Margo cut across to Bell Lane, just to get away from the press of unwashed bodies and the miasma of sweat and dirt and despair rising from them, then led the way north along Crispin to Dorset Street, one of London's most infamous thoroughfares, lined with shabby, unheated doss houses. It was even money that every second or third woman they saw on the street was up for sale at the right price. "Dosset Street," as it was nicknamed by the locals, was still half asleep despite the fact that the sun had been high over London's rooftops for hours. Many of the women who used these doss houses worked their trade until the early hours of the morning, five and six A.M., then collapsed into the first available bed and slept as late as the caretakers would let them.

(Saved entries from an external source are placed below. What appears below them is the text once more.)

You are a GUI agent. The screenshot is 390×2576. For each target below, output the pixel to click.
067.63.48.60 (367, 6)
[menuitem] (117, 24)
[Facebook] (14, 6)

Miller's Court, site of the fifth known Ripper murder, lay just off Dorset Street, through an archway just shy of Commercial Road. Directly across the street from the entrance to Miller's Court lay Crossingham's Lodging House, where Annie Chapman stayed by preference when she possessed the means. The killer had chosen his victims from a very small neighborhood, indeed.

Margo and Shahdi Feroz ducked beneath the archway, passing the chandler shop at number twenty-seven Dorset Street. This shop was owned by Mary Kelly's landlord, John McCarthy. Six little houses, each whitewashed in a vain attempt to make them look respectable, stood in the enclosed court where the final Ripper murder would take place, some three months from now. McCarthy's shop on the corner did a brisk business, it being a Friday. The younger McCarthys' voices were audible through the open windows, squabbling in a boisterous fashion.

At one of the cottage windows, a strikingly beautiful young woman with glorious strawberry blond hair leaned out the window to number thirteen. "Joseph! Come in for breakfast, love!"

Margo started violently. Then stared as a thickset man hurried across the narrow court to open the door to number thirteen. He gave the beautiful blonde girl a hearty kiss. My God! It's Mary Kelly! And her unemployed lover, the fish-porter, Joseph Barnett! Mary Kelly's laughter floated out through the open window, followed by her light, sweet voice singing a popular tune. "Only a Violet I Plucked From My Mother's Grave..." Margo shuddered. It was the same song she'd be heard singing the night of her brutal murder.